Working Papers
This paper studies optimal mechanisms for collecting and trading data. Consumers benefit from revealing information about their taste to a service provider because this improves the service. However, the information is also valuable to a third party as it may extract more revenue from the consumer in another market called the product market. The paper characterizes the constrained optimal mechanism for the service provider subject to incentive feasibility. It is shown that the service provider sometimes sells no information or only partial information in order to preserve profits in the service market. Moreover, a ban on data trade may reduce social welfare because it makes it harder to price discriminate in the product market.
We offer a search-theoretic model of statistical discrimination, in which firms treat identical groups unequally based on their occupational choices. The model admits symmetric equilibria in which the group characteristic is ignored, but also asymmetric equilibria in which a group is statistically discriminated against, even when symmetric equilibria are unique. Moreover, a robust possibility is that symmetric equilibria become unstable when the group characteristic is introduced. Unlike most previous literature, our model can justify affirmative action since it eliminates asymmetric equilibria without distorting incentives.
Competing before Learning: On the Efficiency of Product Differentiation
This paper studies the sellers’ differentiation and price competition before consumer costly learning about the preference in horizontal differentiated markets. We first characterize the unique symmetric pricing-learning equilibrium given choices of differentiation, and then investigate the sellers’ equilibrium choices of product differentiation. Moreover, we study the efficiency implication of the costly learning on the equilibrium differentiation and apply the model to study the industry-optimal differentiation. It is shown that the equilibrium market differentiation is inefficient: too much for small learning costs and too little for large learning costs. However, the industry-optimal differentiation can restore efficiency under some conditions on learning costs.
Published/forthcoming Papers
Information Acquisition and Product Differentiation Perception with Gary Biglaiser, Fei Li. Forthcoming in American Economic Journal: Microeconomics.
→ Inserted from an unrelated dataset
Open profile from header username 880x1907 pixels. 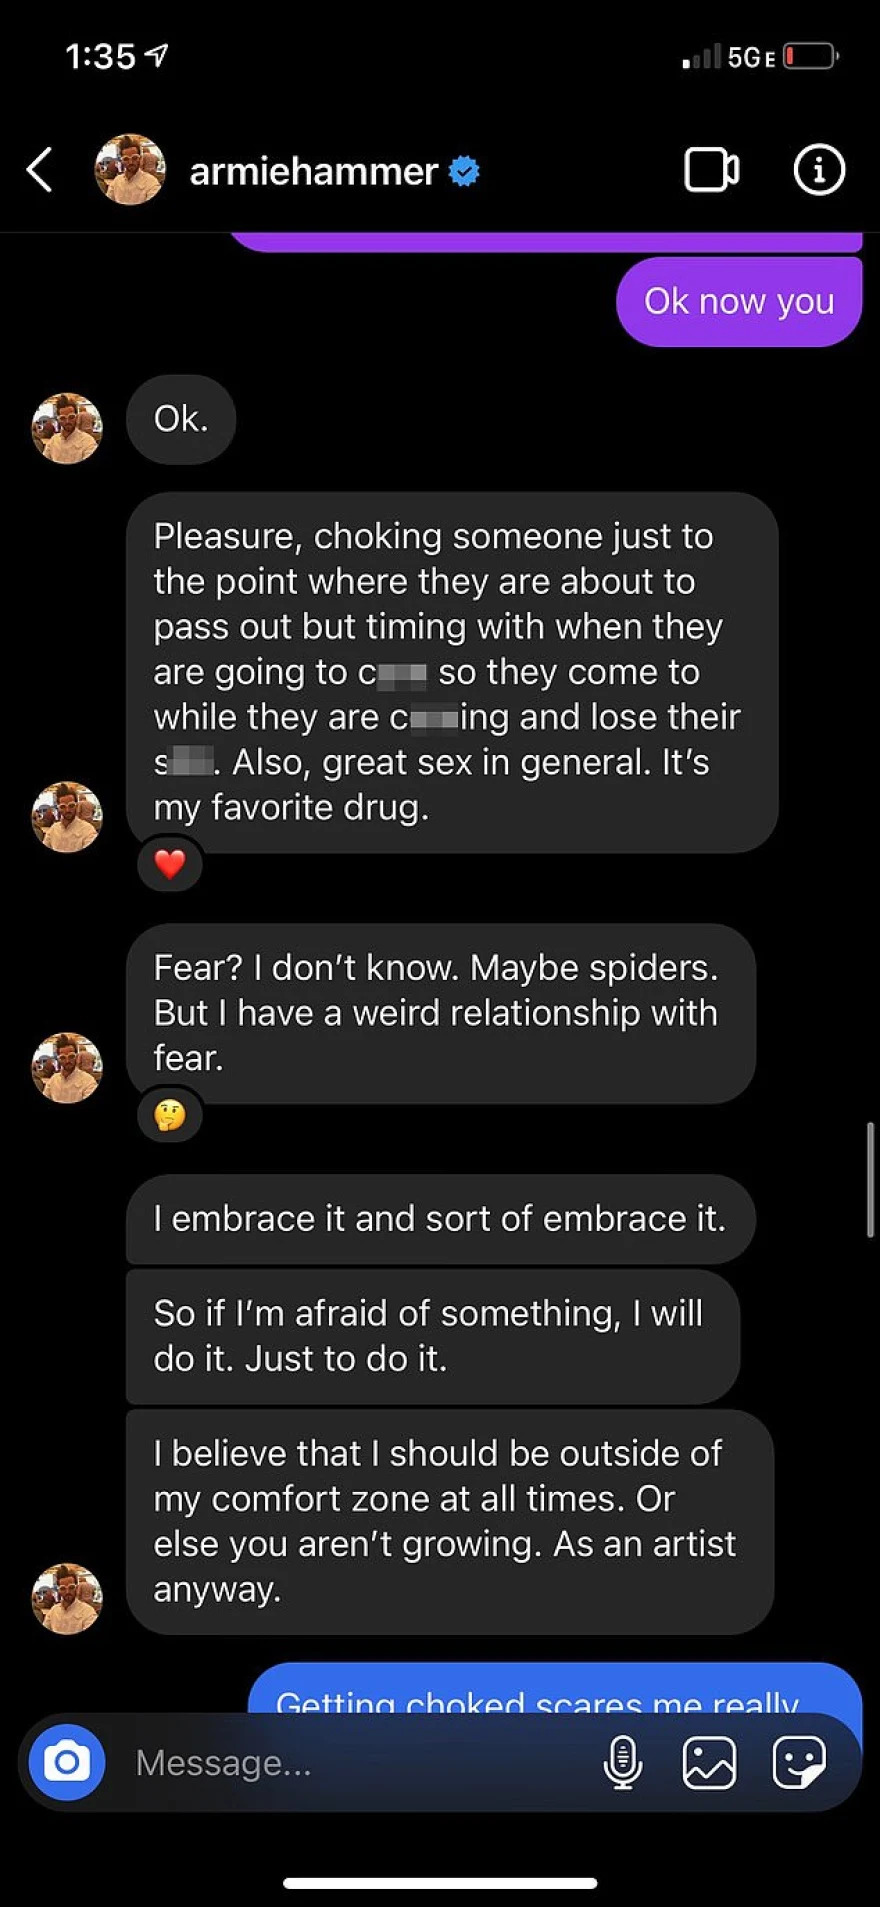click(313, 171)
We consider the equilibrium interplay between sellers' price competition and consumers' perception of product differentiation. We analyze a situation where, before trading, consumers acquire information at a cost about their preferences between sellers' differentiated products. The incentive for information acquisition depends on the average value of products, the objective product differentiation, and their beliefs about sellers' prices. The acquired information shapes consumers' perceived product differentiation and sellers' equilibrium prices. We characterize the unique symmetric equilibrium and study comparative statics with respect to consumer information acquisition cost and sensitivity to product differentiation. We then apply our model to platform design.
Optimal Stress Tests and Liquidation Cost. Journal of Economic Dynamics and Control, Vol. 146, 2023.
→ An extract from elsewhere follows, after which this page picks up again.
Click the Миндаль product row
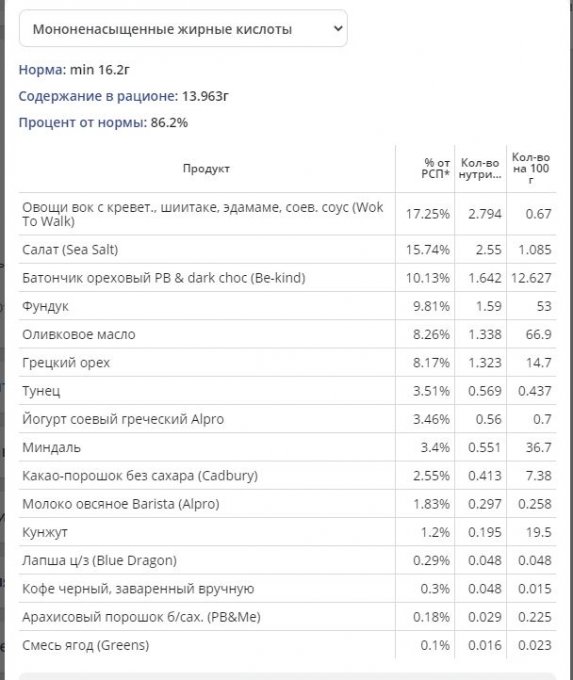 287,447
This paper studies stress tests as Bayesian persuasion within the fundamental bank run framework. It shows that the optimal disclosure policy depends on the liquidation cost of the long-term asset. In particular, when the liquidation cost is low, the optimal stress test fully discloses information about banks: it increases the likelihood of enjoying the high asset return. When the liquidation cost is high, the optimal stress test partially discloses information: it reduces the likelihood of costly bank runs. The central trade-off in stress test design is between the bank run cost and the high asset return. The theory suggests regulatory policy coordination and offers insights on different stress testing experiences across countries.